1.7 EXPENSES OF REGISTRATION. All expenses incurred
in effecting any registration pursuant to Section 1.2 including,
without limitation, all registration and filing fees, printing
expenses, expenses of compliance with blue sky laws, fees and
disbursements of counsel for Teltronics, and expenses of any
audits incidental to or required by any such registration, shall
be borne by Teltronics, except that all expenses, fees and
disbursements of any counsel or other professional retained by
the Holders, and all underwriting discounts and commissions shall
be borne by the Holders of the securities registered pursuant to
such registration, pro rata according to the quantity of their
securities so registered.
1.8 INDEMNIFICATION. (a) To the extent permitted by
law, Teltronics shall indemnify each Holder joining in a
registration, each agent, officer and director of such Holder,
each person controlling such Holder and each underwriter and
selling broker of the securities so registered (collectively,
"Indemnitees") against all claims, losses, damages and
liabilities (or actions in respect thereof) arising out of or
based on any untrue statement (or alleged untrue statement) of a
material fact contained in any prospectus, offering circular or
other document incident to any registration, qualification or
compliance (or in any related registration statement,
notification or the like) or any omission (or alleged omission)
to state therein a material fact required to be stated therein or
necessary to make the statements therein not misleading, or any
violation by Teltronics of the Securities Act, the Securities
Exchange Act of 1934, as amended (the "Exchange Act"), or state
securities laws or any rule or regulation promulgated under the
Securities Act, the Exchange Act or a state securities law, in
each case applicable to Teltronics, and will reimburse each such
Indemnitee for any legal and any other fees and expenses
reasonably incurred in connection with investigating or defending
any such claim, loss, damage, liability or action, provided,
however, that Teltronics will not be liable to any Indemnitee in
any such case to the extent that any such claim, loss, damage or
liability is caused by any untrue statement or omission so made
in conformity with information furnished to Teltronics by such
Indemnitee for use therein and except that the foregoing
indemnity is subject to the condition that, insofar as it relates
to any such untrue statement (or alleged untrue statement) or
omission (or alleged omission) made in the preliminary prospectus
but eliminated or remedied in the amended prospectus on file with
the Commission at the time the registration statement becomes
effective or in the amended prospectus filed with the Commission
pursuant to Rule 424(b) (the "Final Prospectus"), such indemnity
shall not inure to the benefit of any underwriter, or any
Indemnitee if there is no underwriter, if a copy of the Final
Prospectus was not furnished to the person or entity asserting
the loss, liability, claim or damage at or prior to the time such
furnishing is required by the Securities Act; provided, further,
that this indemnity shall not be deemed to relieve any
underwriter of any of its due diligence obligations; provided,
further, that the indemnity agreement contained in this
subsection 1.8(a) shall not apply to amounts paid in settlement
of any such claim, loss, damage, liability or action if such
settlement is effected without the consent of Teltronics, which
consent shall not be unreasonably withheld.
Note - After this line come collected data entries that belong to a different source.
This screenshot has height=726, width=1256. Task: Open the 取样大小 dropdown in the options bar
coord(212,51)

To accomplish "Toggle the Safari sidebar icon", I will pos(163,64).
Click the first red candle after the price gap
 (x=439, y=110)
b) To the extent permitted by law, each Holder
joining in a registration and each underwriter and selling broker
of the securities so registered shall indemnify Teltronics and
its officers and directors and each person, if any, who controls
any thereof within the meaning of Section 15 of the Securities
Act, and their respective successors against all claims, losses,
damages and liabilities (or actions in respect thereof) arising
out of or based on any untrue statement (or alleged untrue
statement) of a material fact contained in any prospectus,
offering circular or other document incident to any registration,
qualification or compliance (or in any related registration
statement, notification or the like) or any omission (or alleged
omission) to state therein a material fact required to be stated
therein or necessary to make the statements therein not
misleading and shall reimburse Teltronics and each other person
indemnified pursuant to this paragraph (b) for any legal and any
other fees and expenses reasonably incurred in connection with
investigating or defending any such claim, loss, damage,
liability or action, provided, however, that this paragraph (b)
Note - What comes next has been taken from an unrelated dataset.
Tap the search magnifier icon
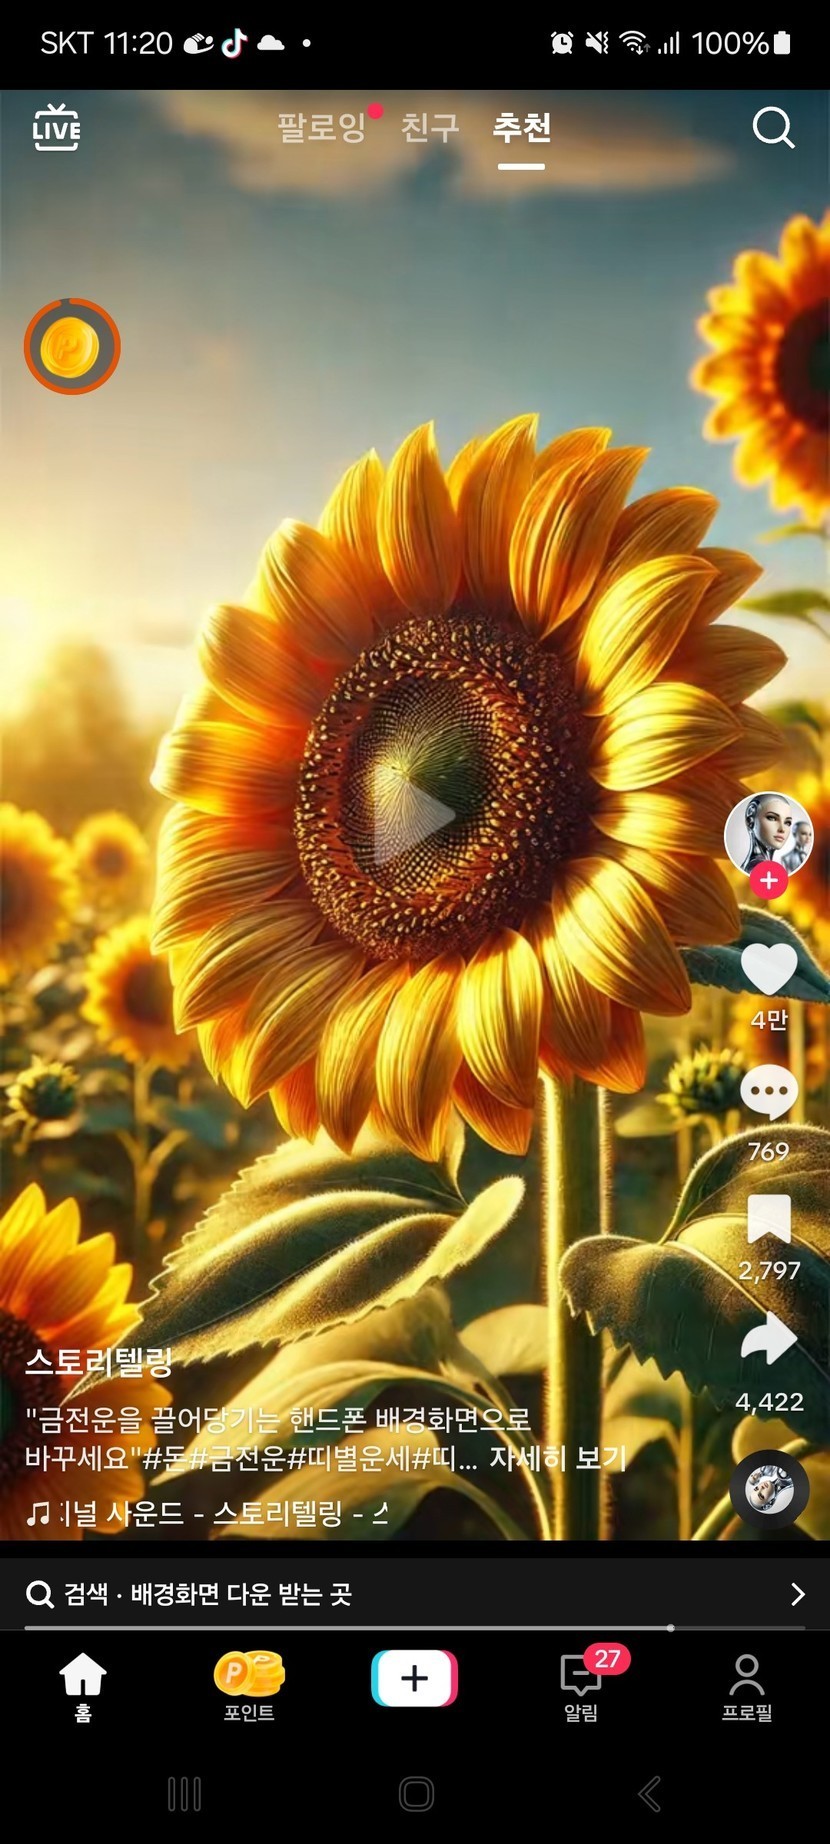830x1844 pixels. coord(772,128)

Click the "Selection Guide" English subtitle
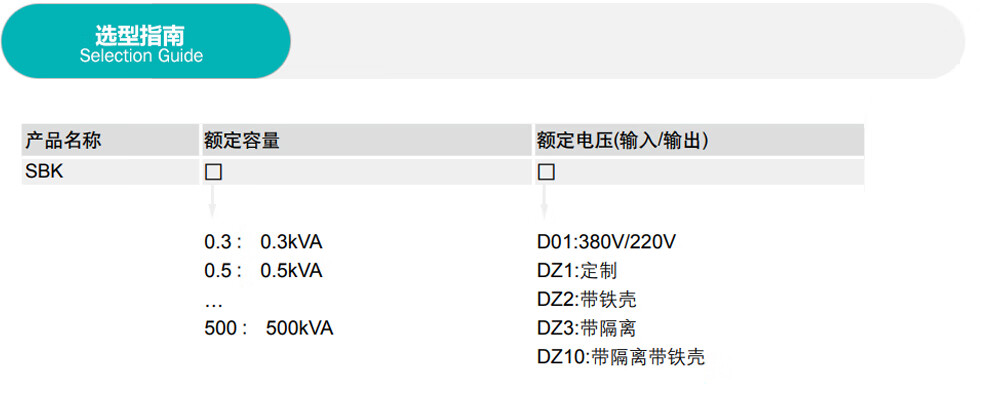coord(140,56)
shall apply only if (and only to the extent that) such statement
or omission was made in reliance upon and in conformity with
information (including, without limitation, written negative
responses to inquiries) furnished to Teltronics by such Holder,
underwriter or selling broker for use in such prospectus,
offering circular or other document (or related registration
statement, notification or the like) or any amendment or
supplement thereto; and except that the foregoing indemnity is
subject to the condition that, insofar as it relates to any such
untrue statement (or alleged untrue statement) or omission (or
alleged omission) made in the preliminary prospectus but
eliminated or remedied in the amended prospectus on file with the
Commission at the time the registration statement becomes
effective or in the Final Prospectus, such indemnity shall not
inure to the benefit of (i) Teltronics and (ii) any underwriter,
or Holder if there is no underwriter, if a copy of the Final
Prospectus was not furnished to the person or entity asserting
the loss, liability, claim or damage at or prior to the time such
furnishing is required by the Securities Act; provided, further,
that this indemnity shall not be deemed to relieve any
underwriter of any of its due diligence obligations; provided,
further, that the indemnity contained in this subsection 1.8(b)
shall not apply to amounts paid in settlement of any such claim,
loss, damage, liability or action if such settlement is effected
without the consent of the Holder or underwriter, as the case may
be, which consent shall not be unreasonably withheld; and
provided, further, that the obligations of such Holders shall be
limited to an amount equal to the net proceeds received by such
Holder from the sale of such stock in such offering as
contemplated herein, unless such claim, loss, damage, liability
or action resulted from such Holder's fraudulent misconduct.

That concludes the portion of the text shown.